While the South African pair batted superbly, New Zealand will ponder how things raced away at such a rate after they had managed to rumble the top order during the morning session. Colin de Grandhomme, who finished with 3 for 52, claimed the key duo of Hashim Amla and Faf du Plessis while Neil Wagner continued JP Duminy’s frustrating tour. From the lowest ebb of South Africa’s innings the last four wickets managed to amass 255 runs from 65 overs.

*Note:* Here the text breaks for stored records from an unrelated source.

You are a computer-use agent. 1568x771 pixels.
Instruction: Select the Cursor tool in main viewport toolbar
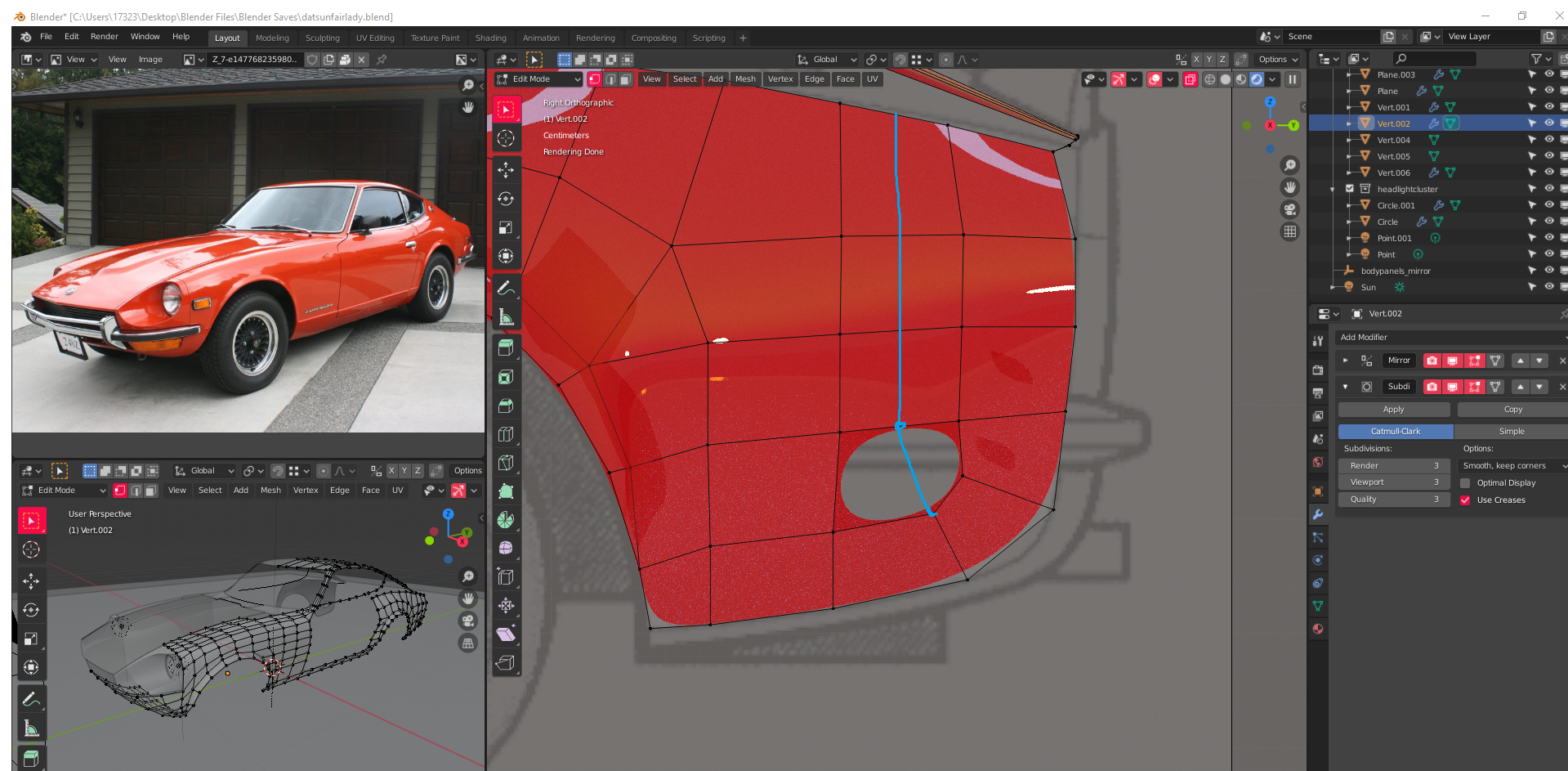pos(506,138)
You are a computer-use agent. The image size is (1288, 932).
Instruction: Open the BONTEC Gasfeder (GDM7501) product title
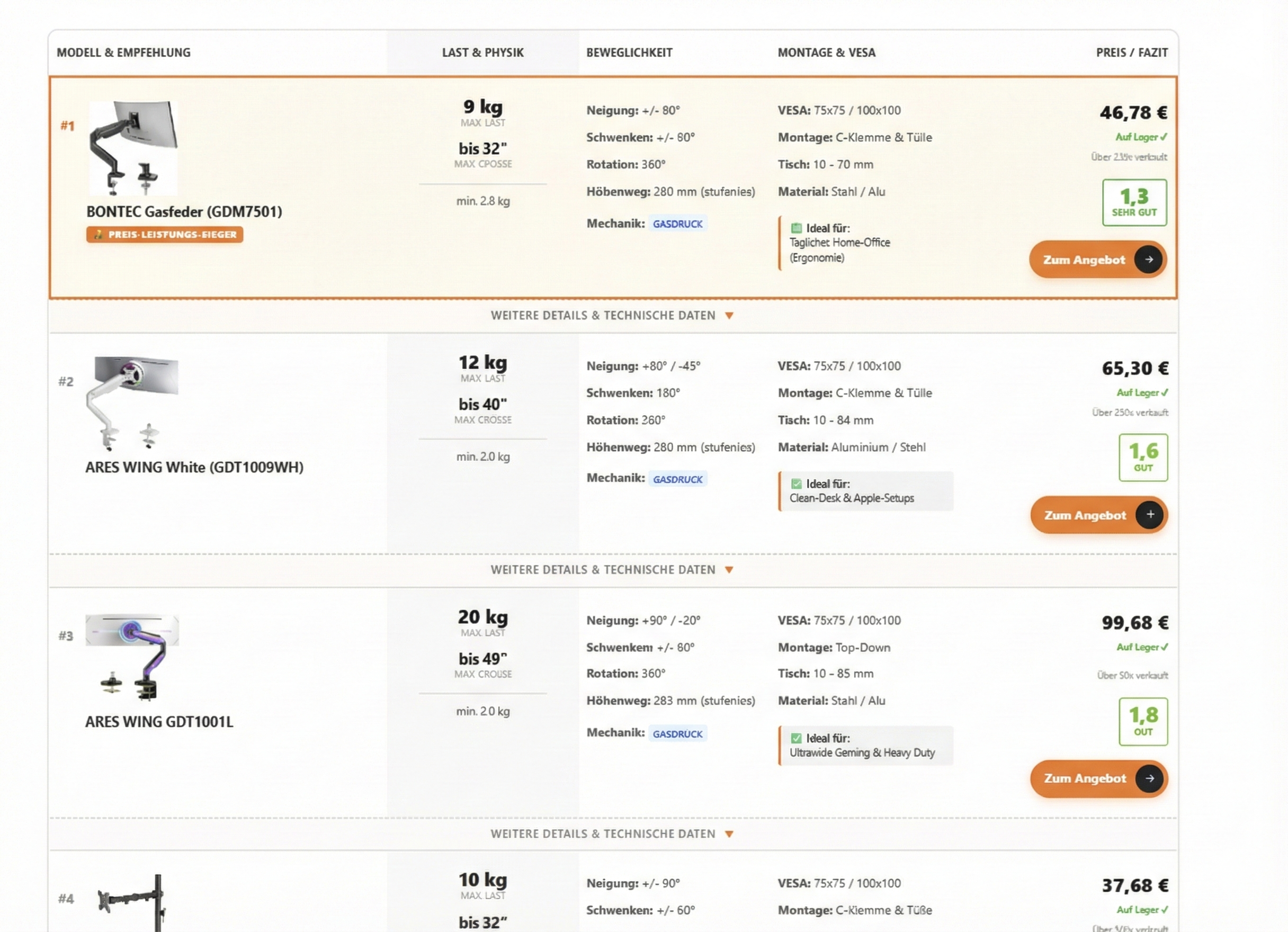tap(184, 212)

Both first innings followed similar patters: New Zealand had recovered from 101 for 5 through a stand of 116 between Henry Nicholls and BJ Watling on the opening day. As the ball grew older, the bowlers struggled to keep control, knocked back by the aggression shown by de Kock who won his little duel with Jeetan Patel for first time on the tour. Crucially, Patel could not strike or provide control for Kane Williamson while South Africa recovered as he conceded five-an-over in his first 10 overs.
The gamesmanship card had been played when de Kock arrived in the middle shortly before lunch as Patel was given the last over of the session to target the man he had removed in the previous four innings. This time, despite the occasional hairy moment as de Kock refused to be dominated, he came through either side of lunch and then started to cut loose against the quicks.
He upper cut Tim Southee over the slips for six and hooked Wagner onto the grass banks. At one stage, as he negotiated Patel, de Kock had 17 off 33 balls but then skipped to his half-century from 55 deliveries as the mood of the day swung back to South Africa. The short-pitched approach did not fluster him – it was arguably over-done – and Kane Williamson was soon on the retreat – a packed slip cordon replaced by scouts on the boundary.
When Patel returned for a second spell before tea, de Kock skipped down the pitch and deposited him straight down the ground. No doubt about the winner this time. He was nine away from a fourth Test hundred when he pushed out at a delivery from James Neesham, who produced a wholehearted burst shortly before the new ball, at a time when New Zealand were looking a little short of ideas.
Bavuma took a backseat once de Kock found his stride after coming through an early trial from the short ball. He had one fortunate moment when he spliced a pull which lobbed over mid-on as de Grandhomme lost his footing. As the afternoon progressed, having batting in de Kock’s slipstream, he became far more assured and moved to his fifty from 88 balls.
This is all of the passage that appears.